BEGIN Supplied information

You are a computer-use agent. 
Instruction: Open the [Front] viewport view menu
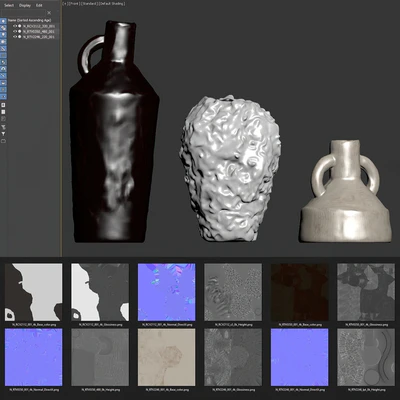click(73, 4)
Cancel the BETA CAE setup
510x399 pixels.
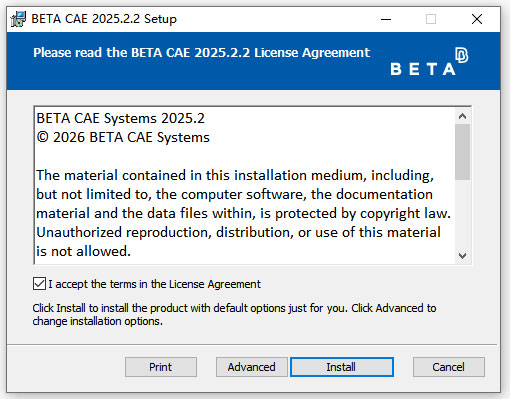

END Supplied information

:: The task ::
Copy every record exactly as written, leaving out the pictures.

:: Response for this exercise ::
You are a computer-use agent. 
Instruction: Open the [Front] viewport view menu
click(73, 4)
Cancel the BETA CAE setup
510x399 pixels.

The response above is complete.